E’ stata finalmente una Ferrari viva, quella vista nel Gran Premio del Portogallo. Il quarto posto ottenuto da Charles Leclerc ha premiato la grande prestazione del monegasco ma anche le modifiche aerodinamiche introdotte a Portimao, capaci di riportare la Rossa ai piedi del podio. Ma se, da un lato, Leclerc è riuscito nuovamente a massimizzare il potenziale della SF1000, poco di nuovo è arrivato dalla parte di Sebastian Vettel, giunto solo 10° e ad oltre mezzo minuto dal compagno.

Una gara ed un week-end a due volti, quello andato in scena a Portimao per quanto riguarda la Ferrari. Non certo una novità in questa difficile annata 2020, contrassegnata da una monoposto al di sotto delle aspettative e da un evidente gap in termini prestazionali tra i due piloti. Ma, se non altro, la gara portoghese ha riportato la vettura di Maranello in posizioni ben più consone rispetto a quelle che hanno caratterizzato gran parte del campionato.

LECLERC AI PIEDI DEL PODIO

Merito soprattutto di Charles Leclerc, ancora una volta pressoché perfetto e vero e proprio alfiere di una scuderia chiamata a doversi risollevare dalle sabbie mobili di metà griglia. Il quarto posto finale del giovane monegasco ha, di fatto, promosso le novità introdotte in questo week-end sulla SF1000. A Portimao la Rossa è tornata ad essere (almeno con la monoposto numero 16) la terza forza in griglia, alle spalle di Verstappen e delle imprendibili Mercedes.

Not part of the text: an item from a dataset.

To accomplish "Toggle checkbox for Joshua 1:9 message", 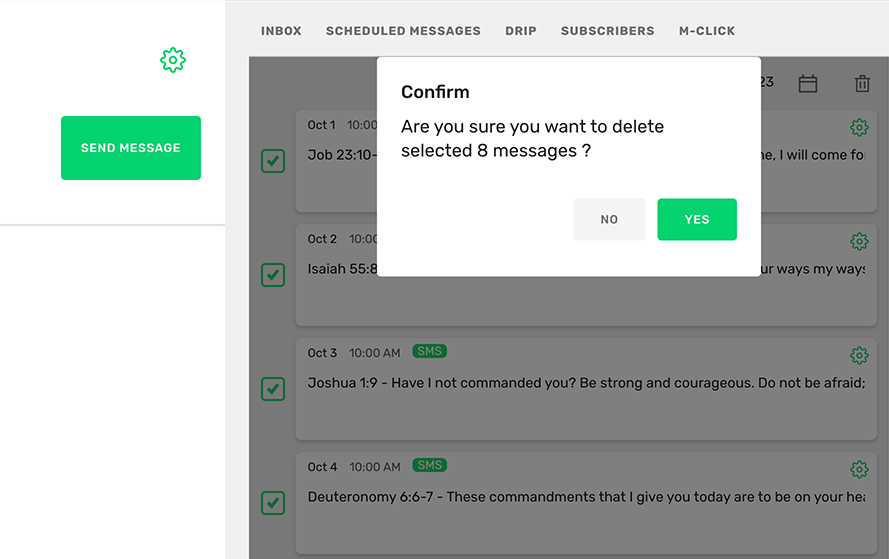I will click(x=273, y=389).
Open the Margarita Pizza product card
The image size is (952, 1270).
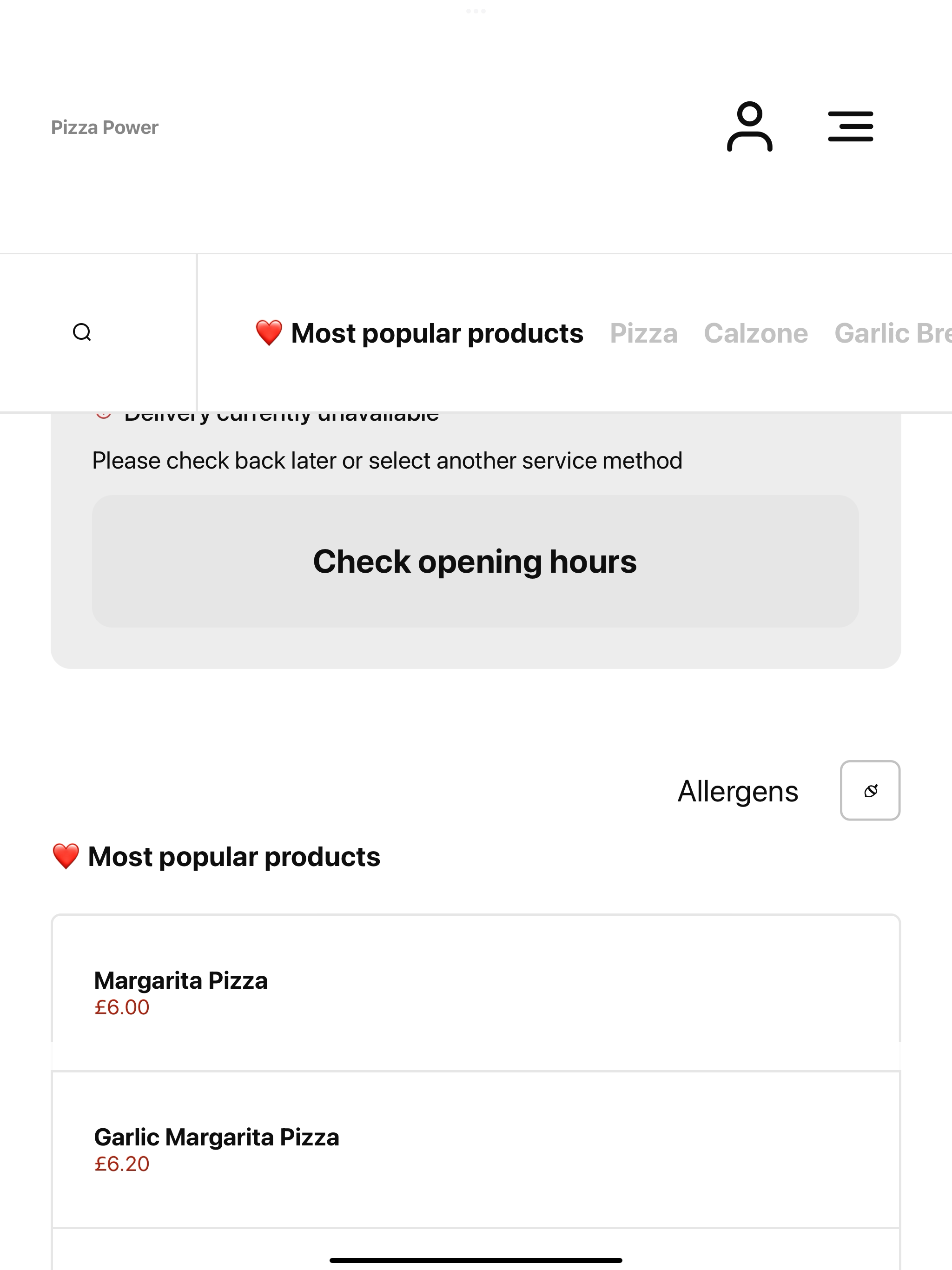[476, 992]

Dopo una partenza guardinga, resa ancora più complicata dalle gocce di pioggia cadute nel corso del primo giro, Leclerc ha recuperato progressivamente posizioni nella fase iniziale di gara. Una volta ripreso il quarto posto alle spalle di Verstappen, ha dato in più occasioni l’impressione di poter girare sui tempi dell’olandese. Il risultato rappresenta un segnale importante, in grado di regalare fiducia per un finale di stagione in cui la scuderia di Maranello è chiamata a recuperare posizioni nella classifica Costruttori. Anche se il gap attualmente detenuto da Racing Point, McLaren e Renault non sarà affatto semplice da colmare.

UN PUNTICINO PER VETTEL

Chi invece sembra avere difficoltà ben maggiori a fornire un apporto costruttivo in termini di punti alla Scuderia è Sebastian Vettel. Dopo aver fallito per l’ennesima volta l’accesso al Q3 in qualifica, il tedesco ha navigato nelle fasi iniziali di gara attorno alla 15° posizione, per poi risalire progressivamente sino alla decima piazza finale. Un risultato reso possibile grazie anche alle vicissitudini degli avversari (come il contatto tra Norris e Stroll), ma che se non altro è stato capace di riportare l’ex-campione del mondo in zona punti.

Il risultato rappresenta comunque una magra consolazione, specie se paragonato a quello del compagno di squadra. Esso suona ancor più beffardo nella giornata in cui Lewis Hamilton riesce a stabilire il nuovo record di successi nella storia della Formula 1. L’emblema di un percorso ben differente tra due piloti che hanno dominato la Formula 1 nel corso degli ultimi dieci anni. Da un lato, il britannico che sembra ancora essere ben lontano dall’aver saziato la propria fame di successi. Dall’altro, il tedesco che appare l’ombra del pilota capace di collezionare successi a raffica come ai tempi Red Bull. Basterà la cura Aston Martin?